Exercise details:
Task for the records below: repeat the line containing "The height and" and every line after it, exactly and with nothing else, but leave out the pictures.

Data to process:

——————

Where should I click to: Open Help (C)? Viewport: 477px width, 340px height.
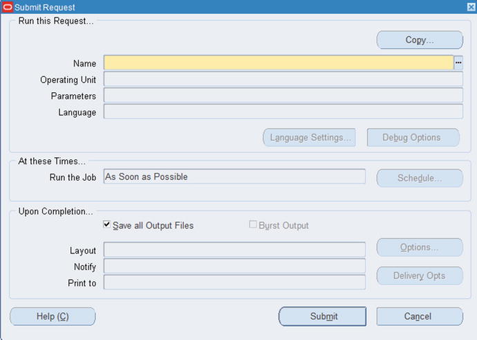[x=53, y=316]
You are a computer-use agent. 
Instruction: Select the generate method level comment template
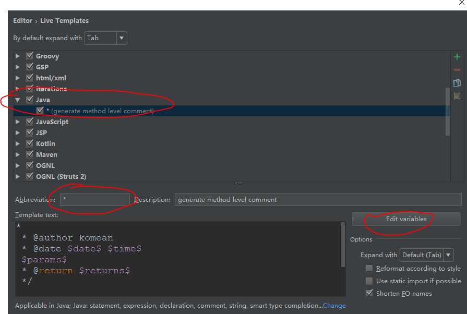(x=102, y=111)
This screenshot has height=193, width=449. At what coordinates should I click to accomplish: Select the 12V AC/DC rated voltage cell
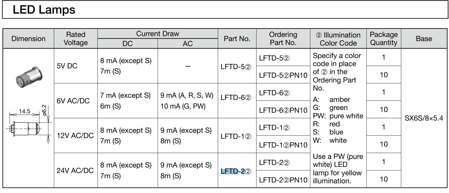pos(75,135)
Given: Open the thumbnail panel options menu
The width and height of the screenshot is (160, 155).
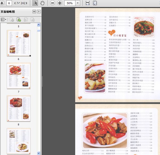Looking at the screenshot, I should point(3,19).
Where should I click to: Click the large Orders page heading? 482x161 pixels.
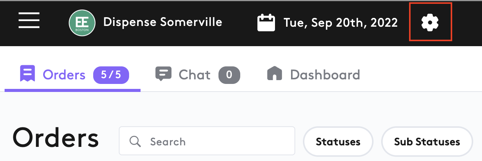click(x=56, y=138)
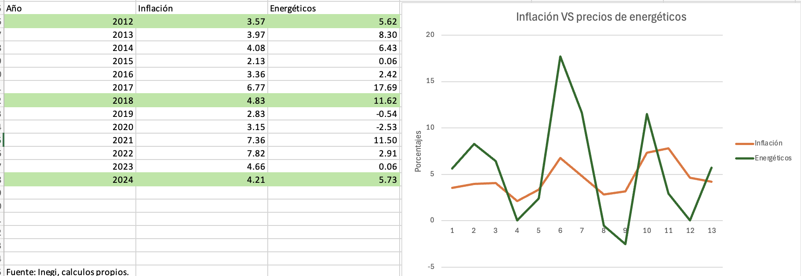Click the -5 label on the vertical axis
This screenshot has height=276, width=801.
pyautogui.click(x=431, y=267)
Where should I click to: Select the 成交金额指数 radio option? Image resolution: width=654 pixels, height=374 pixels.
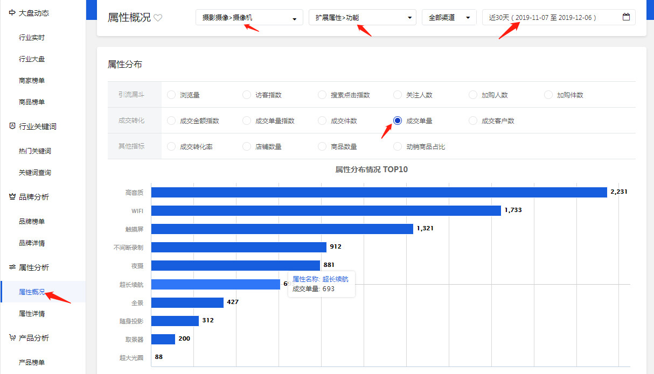pos(171,121)
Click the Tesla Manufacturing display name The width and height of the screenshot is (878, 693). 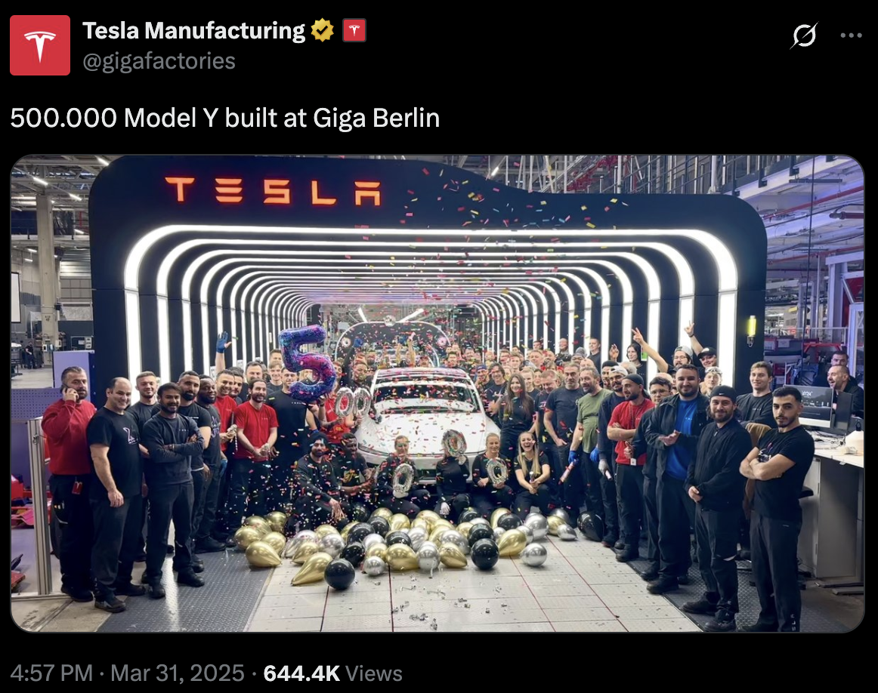click(x=193, y=30)
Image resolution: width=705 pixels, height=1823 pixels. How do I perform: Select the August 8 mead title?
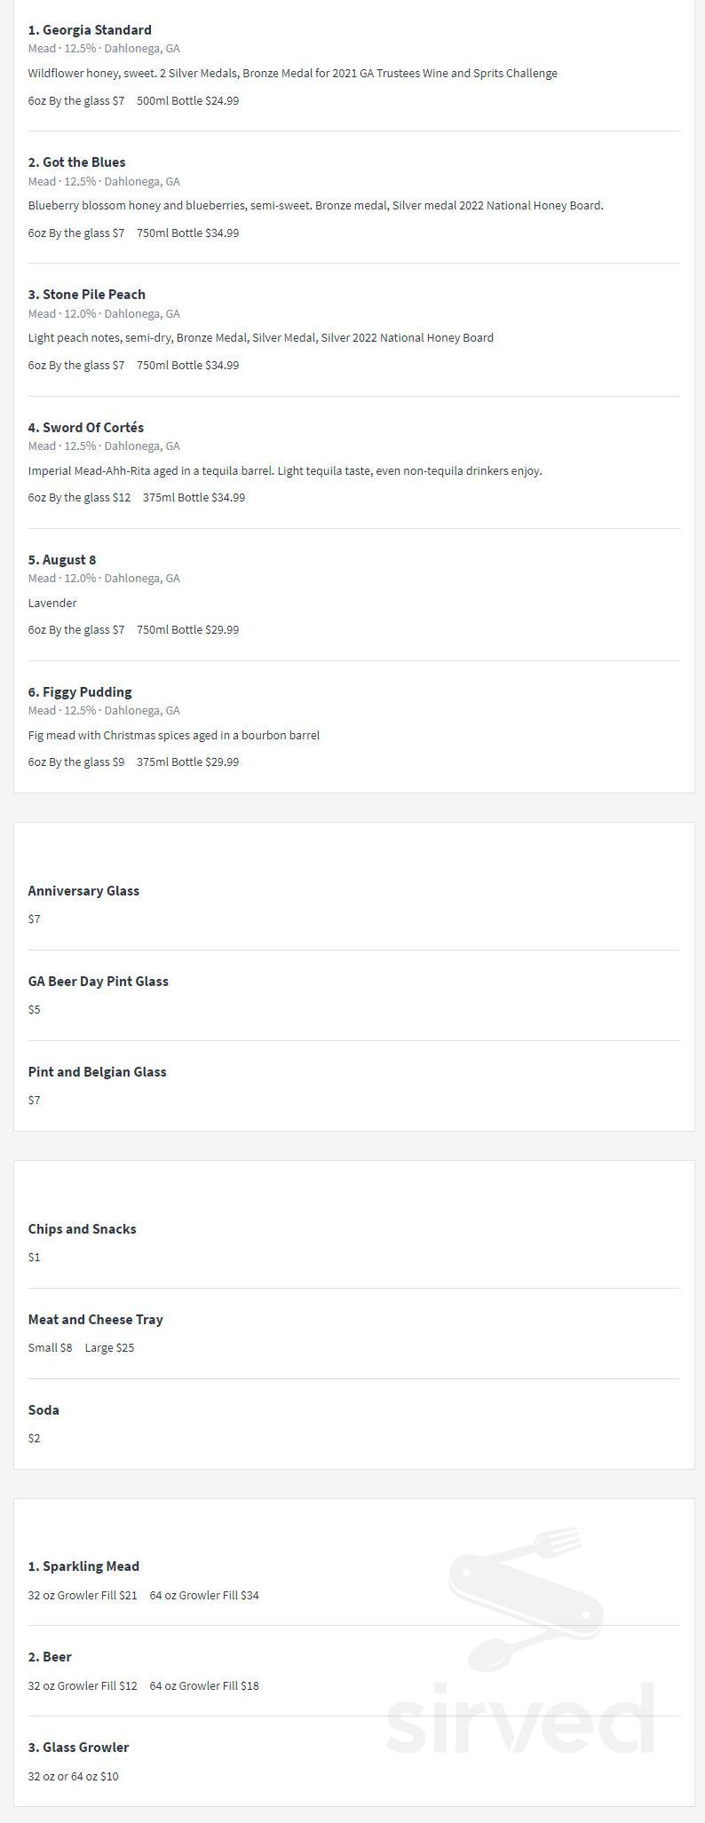(61, 560)
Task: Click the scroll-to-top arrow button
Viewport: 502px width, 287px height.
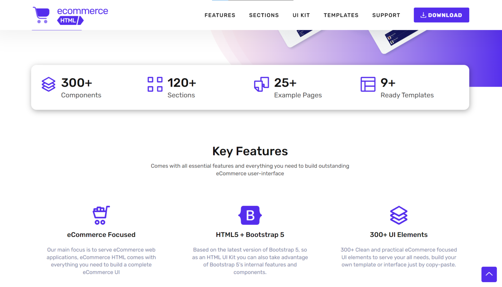Action: point(489,274)
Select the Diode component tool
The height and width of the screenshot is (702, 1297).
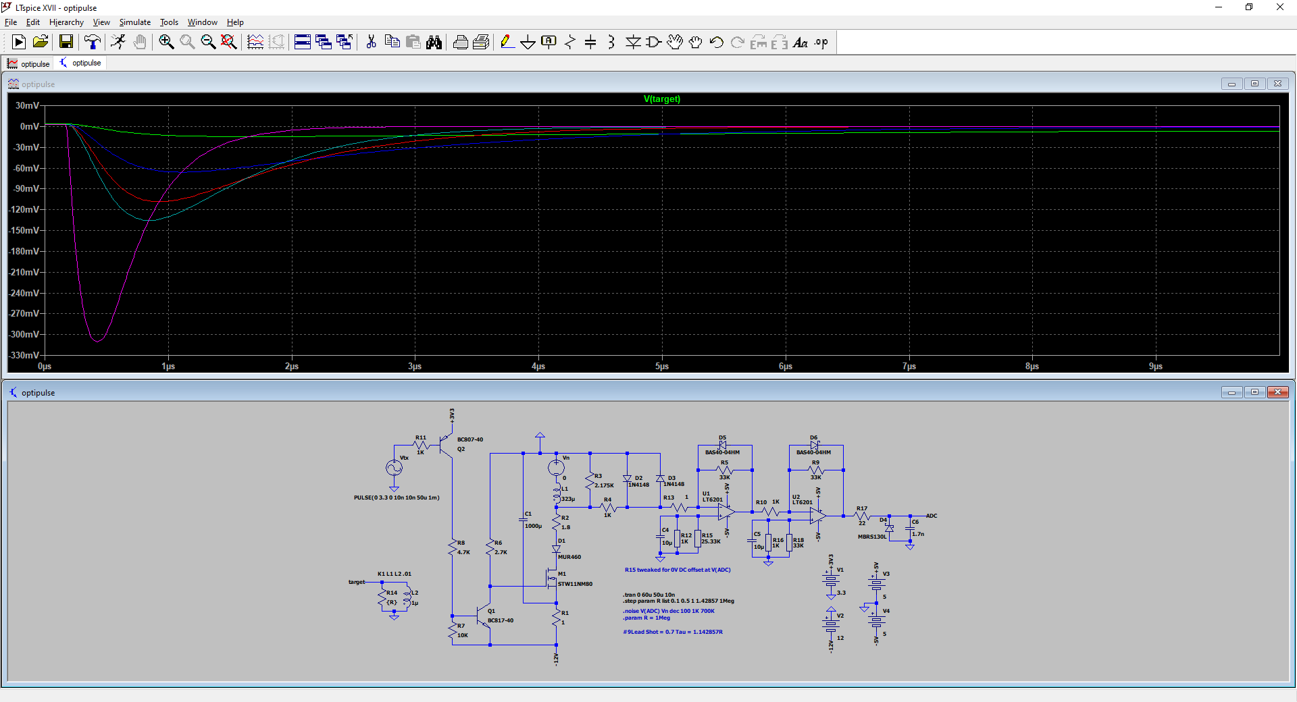click(x=633, y=43)
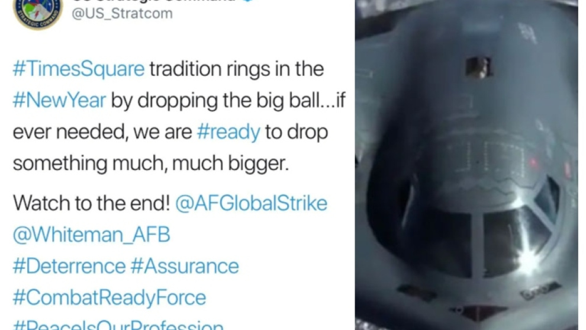
Task: Open the #TimesSquare hashtag
Action: [x=79, y=69]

——————

Your solution:
The height and width of the screenshot is (702, 1297).
click(x=633, y=43)
Task: Open the #TimesSquare hashtag
Action: [x=79, y=69]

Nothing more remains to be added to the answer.